At Cairo University’s School of Medicine, aspiring Coptic doctors shy away from obstetrics and gynecology, as Muslim men are averse to letting a Christian doctor examine their wives, said Mahmoud Sadiq, a 25-year-old medical student at Cairo University.

“The discrimination in OB/GYN is not subtle at all,” Sadiq said. “Coptic students in obstetrics have their thesis papers rejected so many times that they take the hint and just change their specialty.”

The changes also dovetail with Egyptian security forces cracking down on activist Islamists throughout Egyptian society, including among faculty and students at Cairo and Ain Shams Universities, to quell the prejudice that it is believed they promote.

Some faculty questioned if the crackdown was working, however.

“Taking religion off the forms does not by itself create a culture of accepting diversity,” said a lecturer at Cairo University’s pharmacy who asked to keep his name private. “It is a top-down, security-centered approach,”

Rather, freedom of expression has been suppressed, he said.

“Most of the Islamists have not been fired, but colleagues once associated with the Muslim Brotherhood have toned down their religious rhetoric and loyalists to President Abel Fatah al Sisi are trying to enforce a ‘no politics’ culture on the institution,” the pharmacy professor said.

Elkalliny acknowledged that a similar campaign was underway at Ain Shams.
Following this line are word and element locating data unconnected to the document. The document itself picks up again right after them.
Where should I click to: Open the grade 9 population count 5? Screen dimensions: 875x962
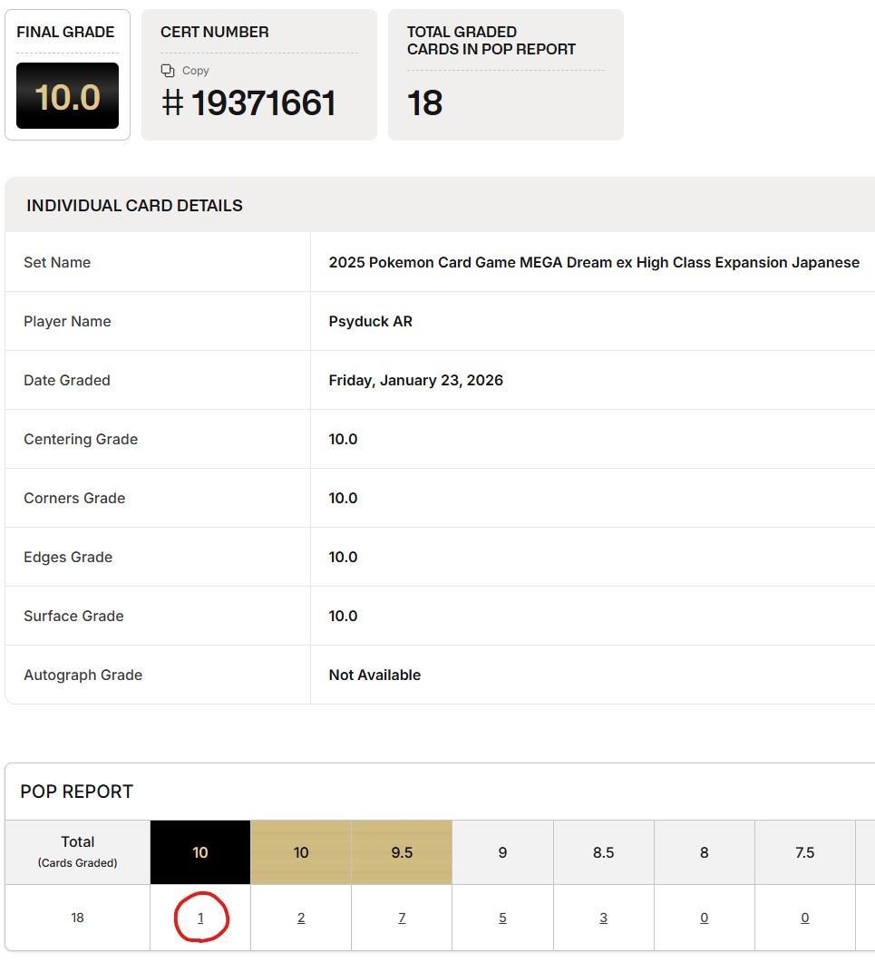tap(502, 918)
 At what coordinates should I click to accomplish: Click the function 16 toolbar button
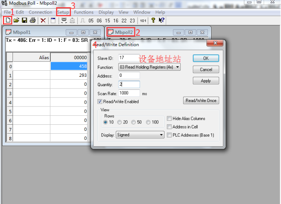click(116, 20)
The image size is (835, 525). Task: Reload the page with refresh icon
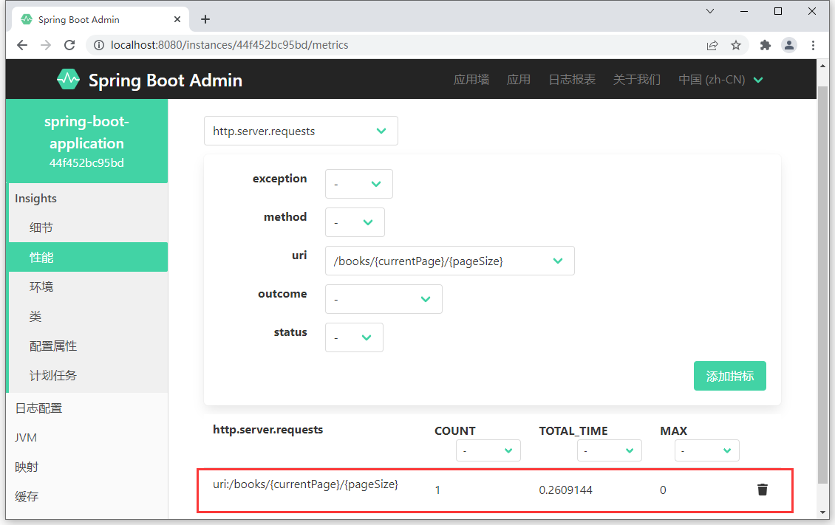[69, 45]
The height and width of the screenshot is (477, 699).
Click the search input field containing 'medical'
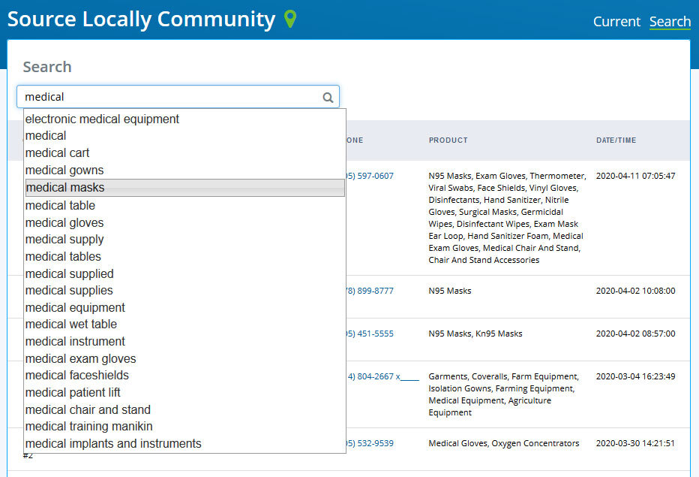tap(171, 97)
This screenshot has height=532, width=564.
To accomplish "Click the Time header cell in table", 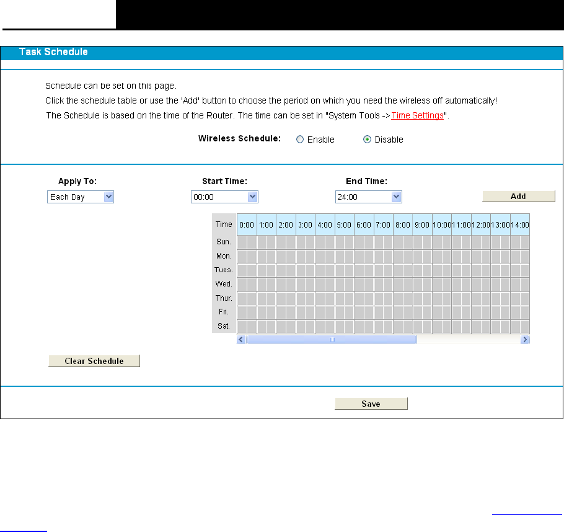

“They [the Muslim Brotherhood] were spreading their ideas on campus,” she said, referring to the political affiliation of ex-President Muhammed Morsi, who was in office between 2012 and 2013.

Egyptian President Abel Fatah al Sisi overthrew Morsi after weeks of street protests against officials’ incompetence and Islamist influence in government, including public universities.

“Students should be only students,” said Elkalliny. “They attend their lectures, do their activities. Professors are required to stick to the curriculum as outlined in the course descriptions.”

Taking religion off university forms wouldn’t necessarily change people’s hearts and minds, said Elkalliny. But the university was working to promote pluralism and inter-religious dialogue, she said.

“This week for Orthodox Christmas we invited the Coptic pope [Tawadros II of Alexandria] to campus, and we host discussions between Muslim and Christian theologians here at the Faculty of Arts,” said Elkalliny. “This is not just about formal matters like application forms. It’s about the university modeling dialogue and co-existence.”